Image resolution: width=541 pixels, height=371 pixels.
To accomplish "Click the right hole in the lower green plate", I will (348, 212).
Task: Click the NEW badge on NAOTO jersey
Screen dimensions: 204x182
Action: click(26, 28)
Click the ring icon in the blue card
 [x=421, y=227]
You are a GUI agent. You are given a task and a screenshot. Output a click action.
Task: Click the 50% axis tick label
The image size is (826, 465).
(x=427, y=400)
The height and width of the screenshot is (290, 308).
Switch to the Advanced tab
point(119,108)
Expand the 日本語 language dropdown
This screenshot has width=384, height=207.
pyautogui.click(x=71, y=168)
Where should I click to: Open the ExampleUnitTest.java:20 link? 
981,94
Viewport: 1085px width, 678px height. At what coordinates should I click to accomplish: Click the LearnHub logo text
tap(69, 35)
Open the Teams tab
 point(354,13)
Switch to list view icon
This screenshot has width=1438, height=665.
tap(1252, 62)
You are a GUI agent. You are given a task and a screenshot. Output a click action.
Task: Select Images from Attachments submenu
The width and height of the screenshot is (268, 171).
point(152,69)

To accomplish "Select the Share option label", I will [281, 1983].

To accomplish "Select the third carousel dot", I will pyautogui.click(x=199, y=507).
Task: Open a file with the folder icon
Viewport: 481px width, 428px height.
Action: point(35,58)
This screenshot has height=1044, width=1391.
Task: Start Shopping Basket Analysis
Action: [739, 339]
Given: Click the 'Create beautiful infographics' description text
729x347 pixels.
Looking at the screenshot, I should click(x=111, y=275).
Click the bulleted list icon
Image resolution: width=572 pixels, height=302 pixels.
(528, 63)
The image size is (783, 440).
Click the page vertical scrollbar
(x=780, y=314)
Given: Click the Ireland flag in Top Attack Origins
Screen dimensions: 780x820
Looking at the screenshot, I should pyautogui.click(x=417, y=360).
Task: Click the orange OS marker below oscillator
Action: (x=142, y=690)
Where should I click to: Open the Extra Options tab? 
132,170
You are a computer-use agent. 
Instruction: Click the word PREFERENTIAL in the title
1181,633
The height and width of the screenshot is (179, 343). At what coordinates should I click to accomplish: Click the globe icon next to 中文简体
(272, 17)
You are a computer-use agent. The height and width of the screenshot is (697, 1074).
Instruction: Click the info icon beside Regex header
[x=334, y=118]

◆ **Exercise goal**
Revise the entries by replacing every "Screen dimensions" with "Display size" and leaving all other text unchanged.

◆ **Written answer**
Image resolution: width=541 pixels, height=371 pixels.
To accomplish "Click the right hole in the lower green plate", I will (348, 212).
Task: Click the NEW badge on NAOTO jersey
Display size: 204x182
Action: click(26, 28)
Click the ring icon in the blue card
 [x=421, y=227]
You are a GUI agent. You are given a task and a screenshot. Output a click action.
Task: Click the 50% axis tick label
The image size is (826, 465).
(x=427, y=400)
The height and width of the screenshot is (290, 308).
Switch to the Advanced tab
point(119,108)
Expand the 日本語 language dropdown
This screenshot has width=384, height=207.
pyautogui.click(x=71, y=168)
Where should I click to: Open the ExampleUnitTest.java:20 link? 
981,94
Viewport: 1085px width, 678px height. At what coordinates should I click to accomplish: Click the LearnHub logo text
tap(69, 35)
Open the Teams tab
 point(354,13)
Switch to list view icon
This screenshot has width=1438, height=665.
tap(1252, 62)
You are a GUI agent. You are given a task and a screenshot. Output a click action.
Task: Select Images from Attachments submenu
The width and height of the screenshot is (268, 171).
point(152,69)

To accomplish "Select the Share option label", I will [281, 1983].

To accomplish "Select the third carousel dot", I will pyautogui.click(x=199, y=507).
Task: Open a file with the folder icon
Viewport: 481px width, 428px height.
Action: point(35,58)
This screenshot has height=1044, width=1391.
Task: Start Shopping Basket Analysis
Action: [739, 339]
Given: Click the 'Create beautiful infographics' description text
729x347 pixels.
Looking at the screenshot, I should click(x=111, y=275).
Click the bulleted list icon
Image resolution: width=572 pixels, height=302 pixels.
(528, 63)
The image size is (783, 440).
Click the page vertical scrollbar
(x=780, y=314)
Given: Click the Ireland flag in Top Attack Origins
Display size: 780x820
Looking at the screenshot, I should pyautogui.click(x=417, y=360).
Task: Click the orange OS marker below oscillator
Action: (x=142, y=690)
Where should I click to: Open the Extra Options tab? 
132,170
You are a computer-use agent. 
Instruction: Click the word PREFERENTIAL in the title
1181,633
The height and width of the screenshot is (179, 343). At what coordinates should I click to accomplish: Click the globe icon next to 中文简体
(272, 17)
You are a computer-use agent. The height and width of the screenshot is (697, 1074).
Instruction: Click the info icon beside Regex header
[x=334, y=118]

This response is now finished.